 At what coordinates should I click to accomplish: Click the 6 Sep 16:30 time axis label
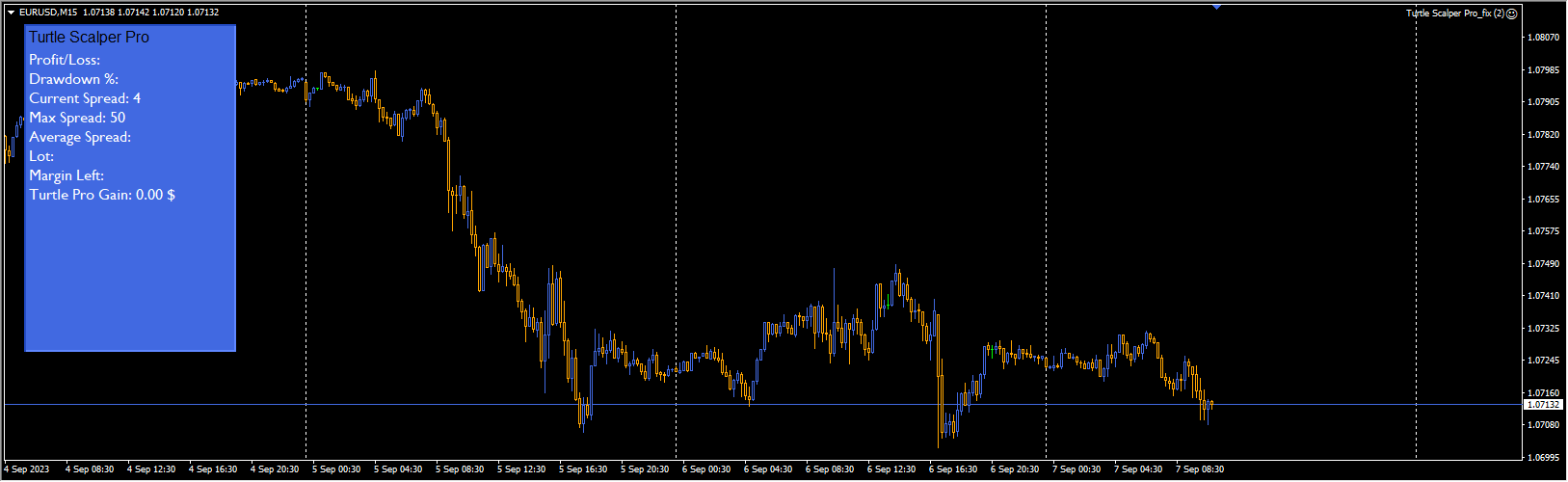coord(953,469)
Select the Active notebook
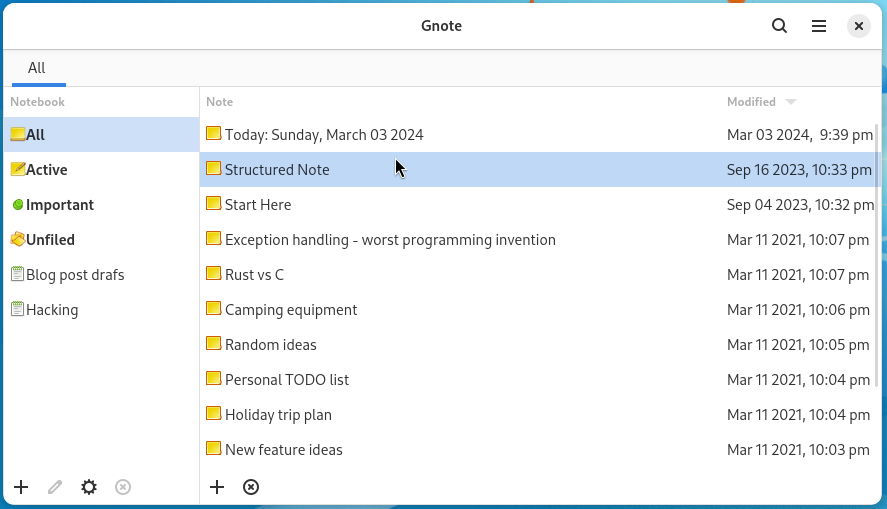 pos(47,170)
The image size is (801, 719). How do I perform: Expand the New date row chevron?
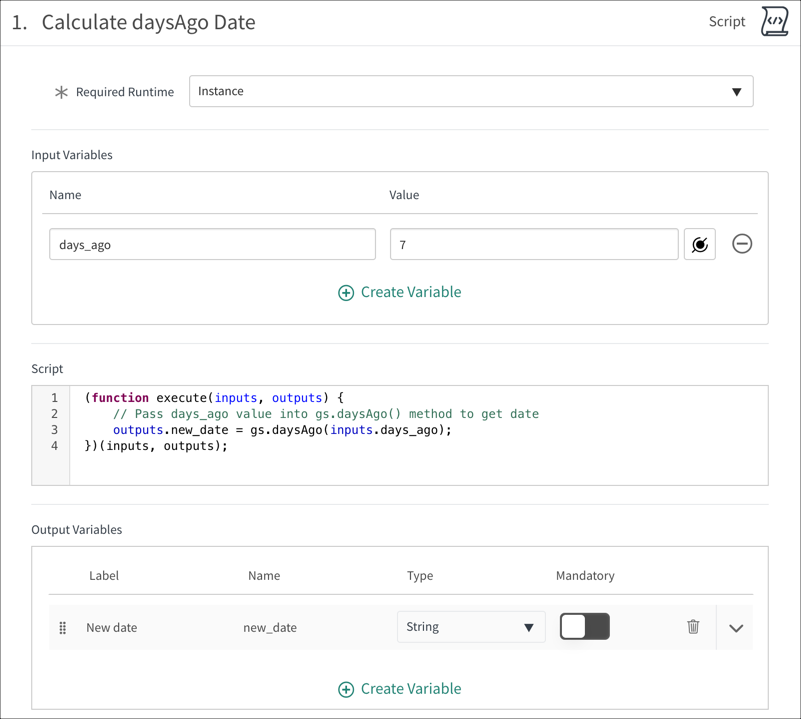tap(736, 627)
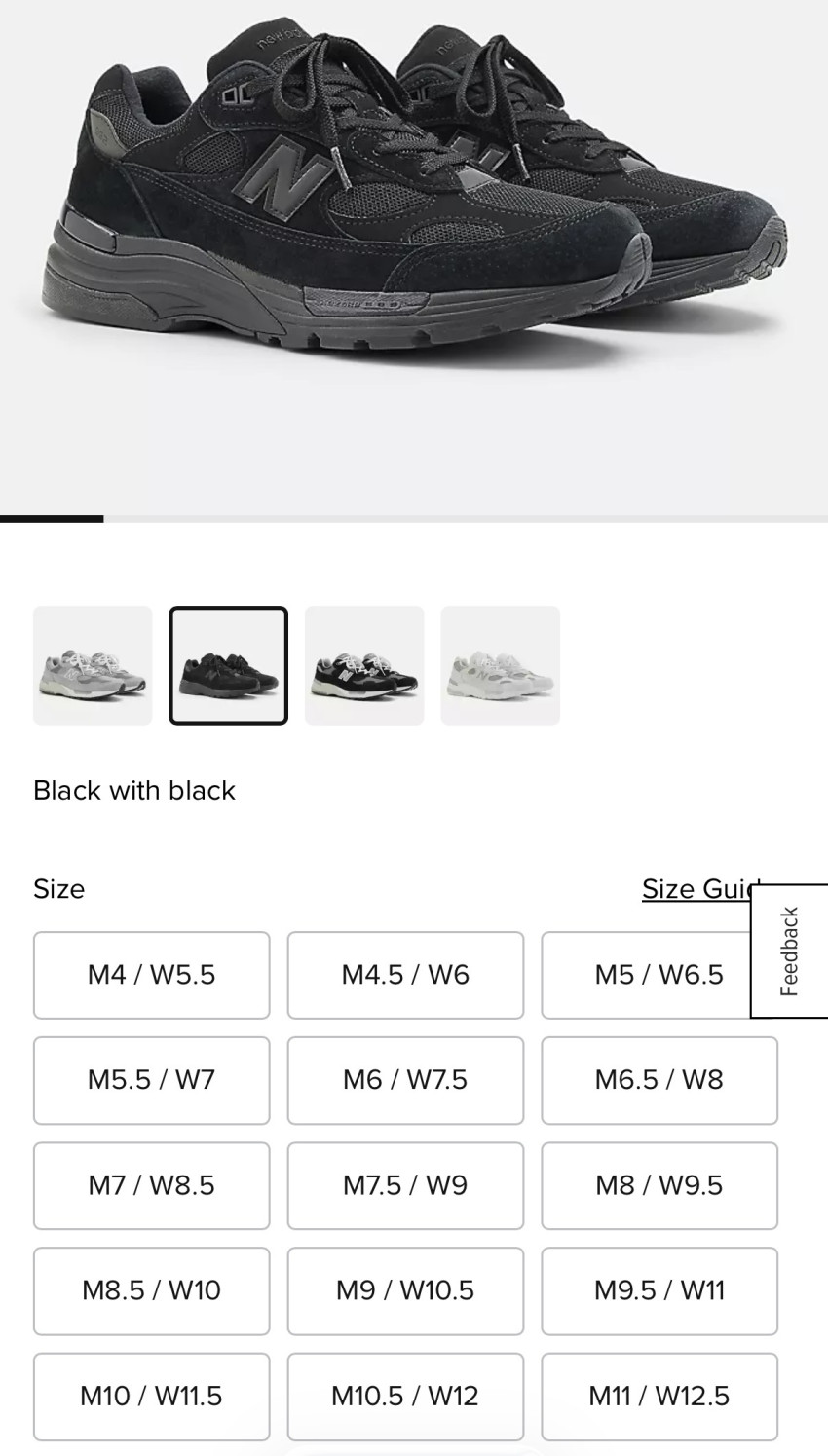The image size is (828, 1456).
Task: Select the black and white shoe thumbnail
Action: 364,665
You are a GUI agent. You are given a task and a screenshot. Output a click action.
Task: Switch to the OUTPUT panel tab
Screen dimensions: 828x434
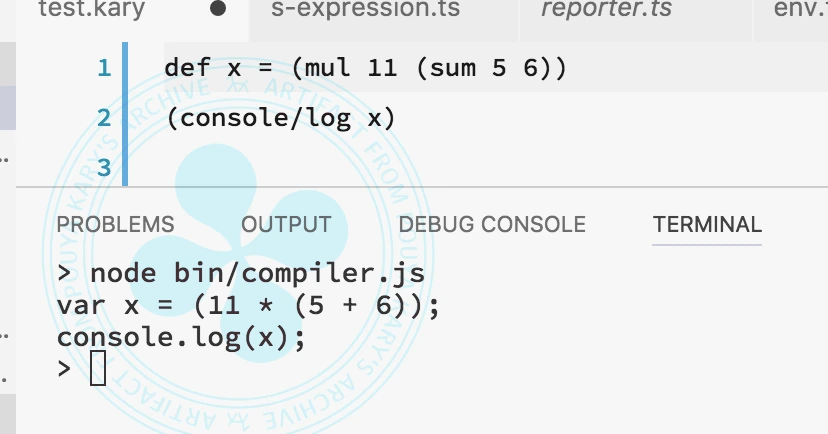pyautogui.click(x=286, y=225)
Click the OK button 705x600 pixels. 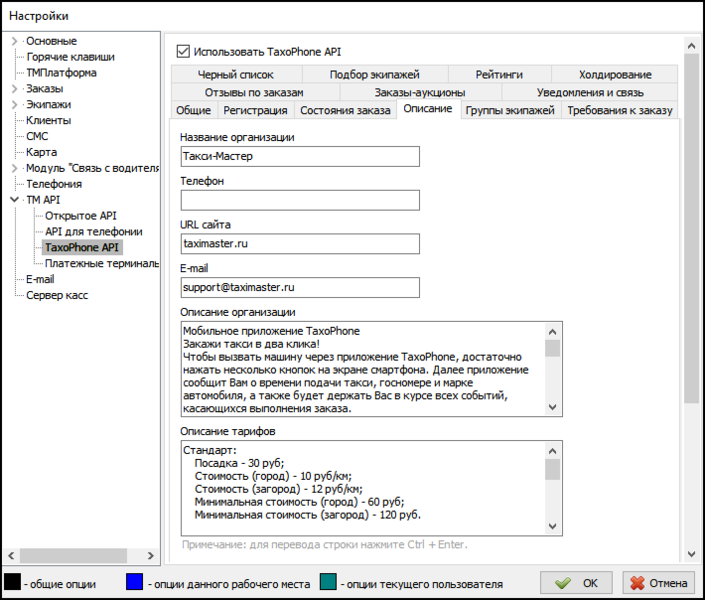[577, 582]
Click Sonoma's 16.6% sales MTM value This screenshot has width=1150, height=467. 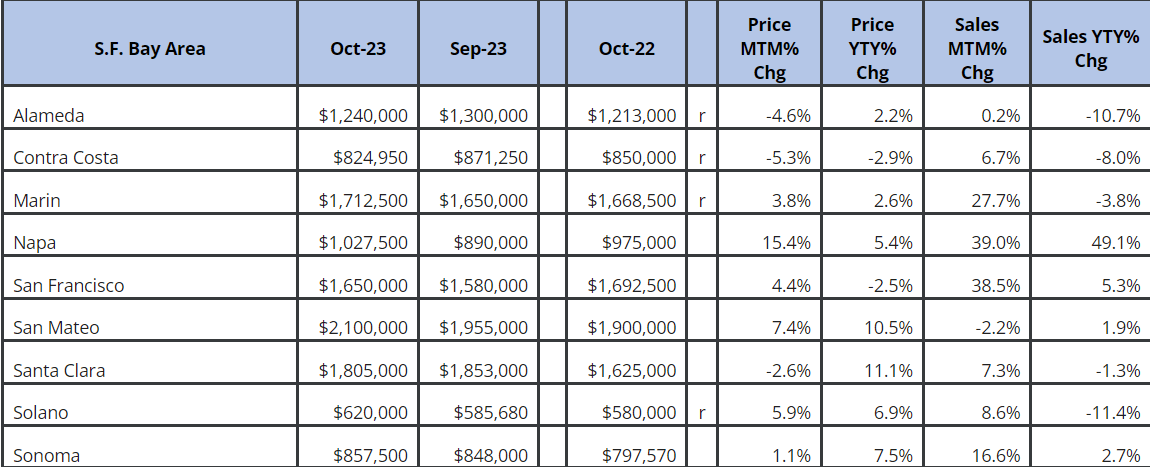tap(999, 456)
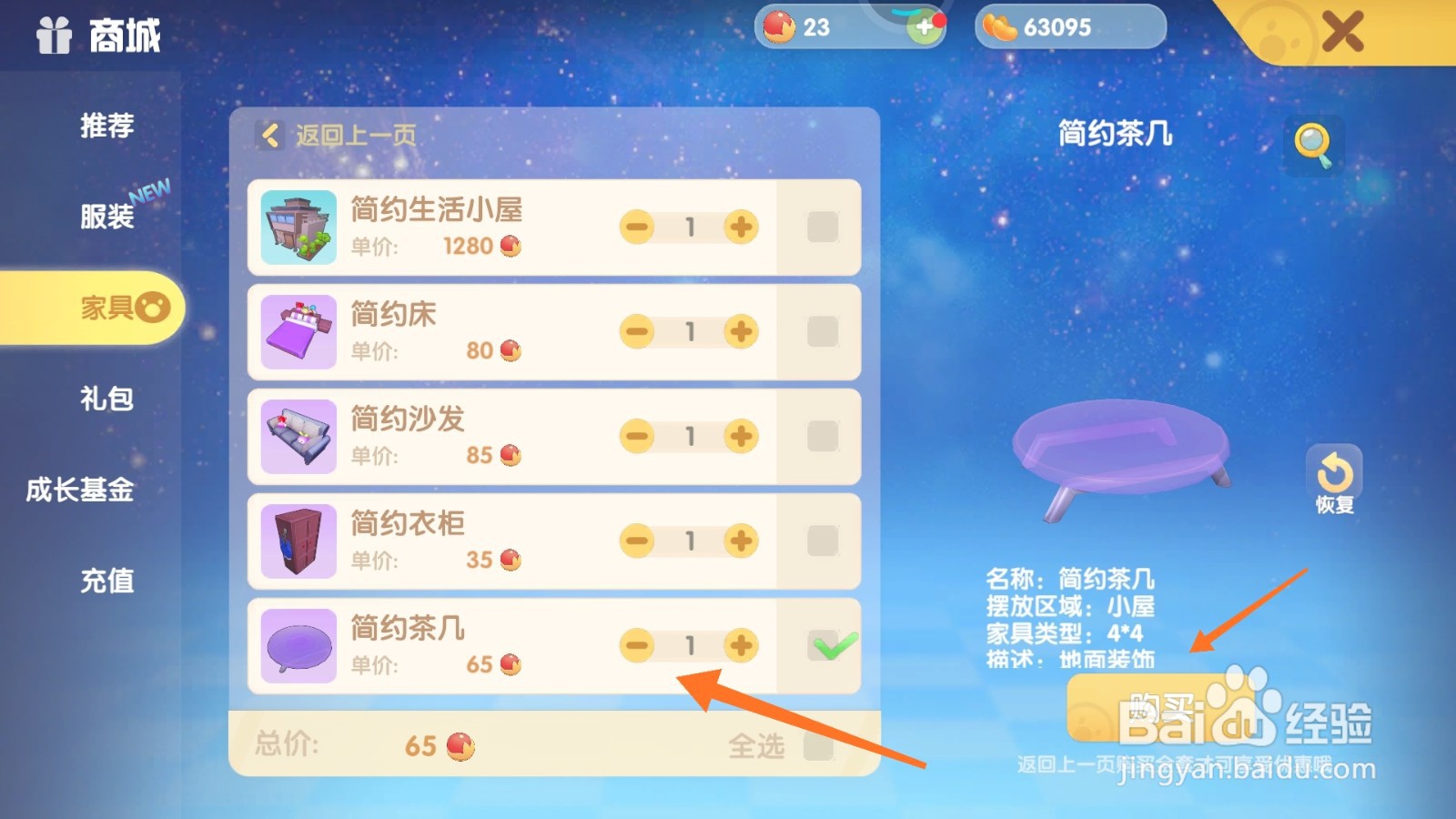Decrease quantity of 简约沙发
The height and width of the screenshot is (819, 1456).
pyautogui.click(x=637, y=437)
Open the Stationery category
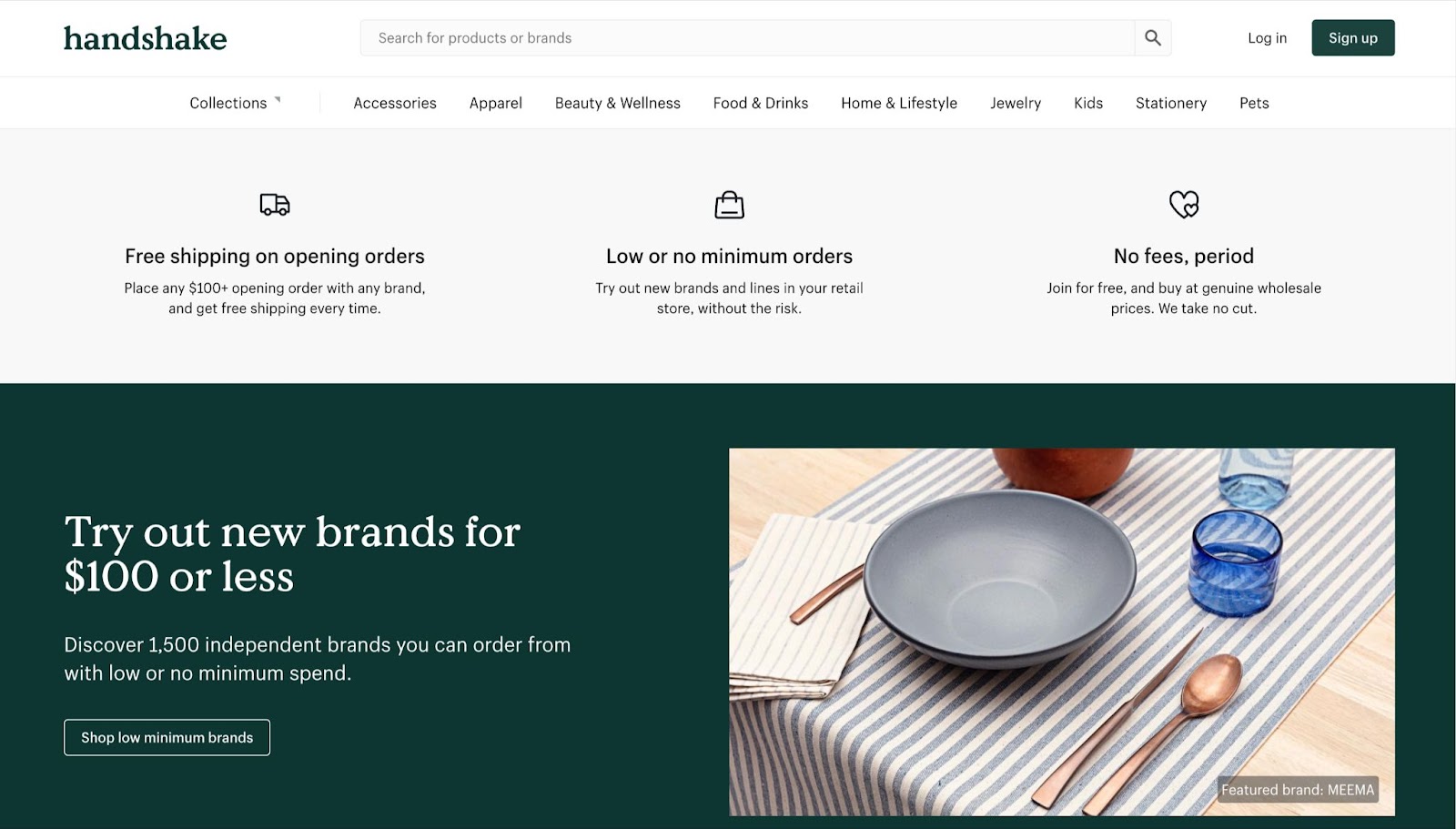The height and width of the screenshot is (829, 1456). [x=1171, y=103]
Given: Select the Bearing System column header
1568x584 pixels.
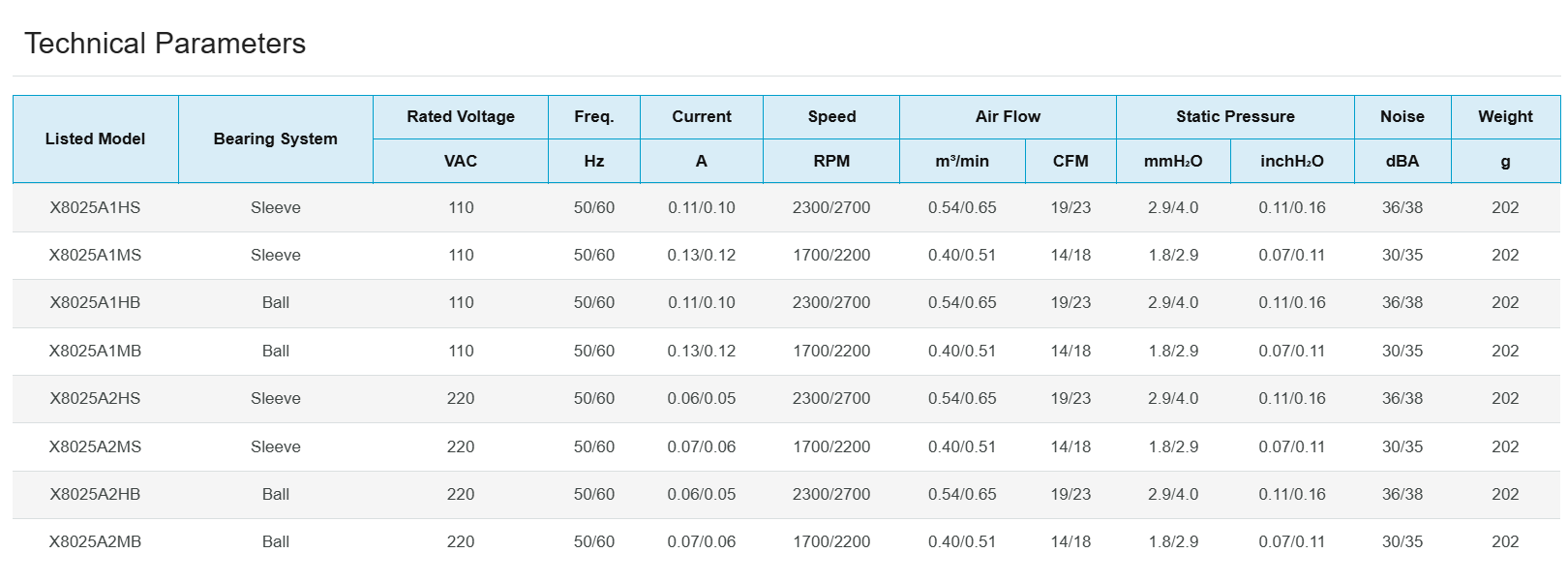Looking at the screenshot, I should [275, 138].
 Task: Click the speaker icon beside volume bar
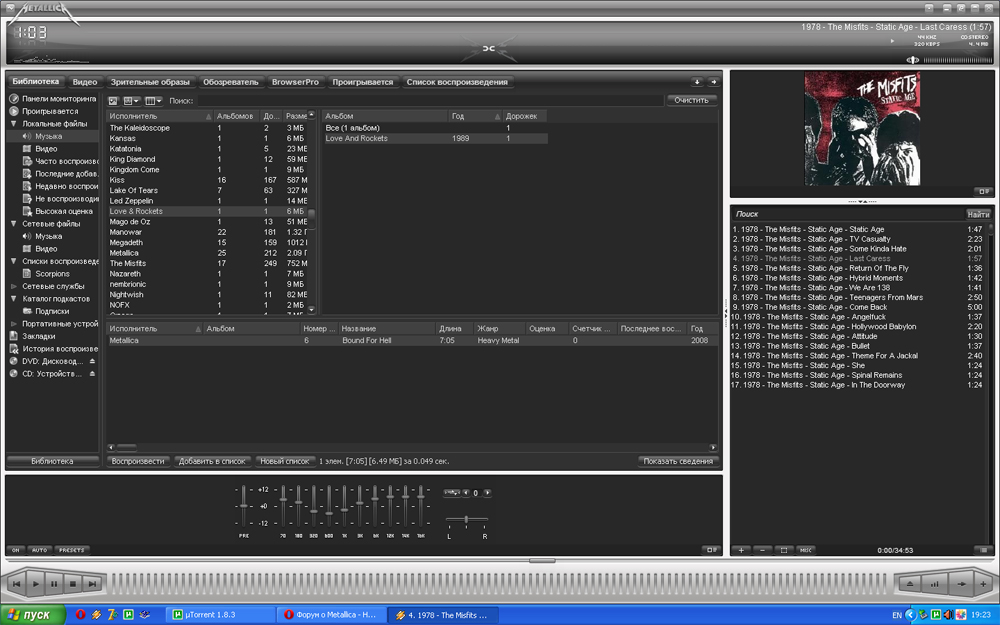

- _Problem to work on_: From the line containing "Open the Stationery category" through the final line of the listing above, reproduce every line exactly, with no pictures.

- _Result_:
Open the Stationery category
The height and width of the screenshot is (829, 1456). [x=1171, y=103]
Given: Select the Bearing System column header
1568x584 pixels.
Looking at the screenshot, I should [275, 138].
 Task: Click the speaker icon beside volume bar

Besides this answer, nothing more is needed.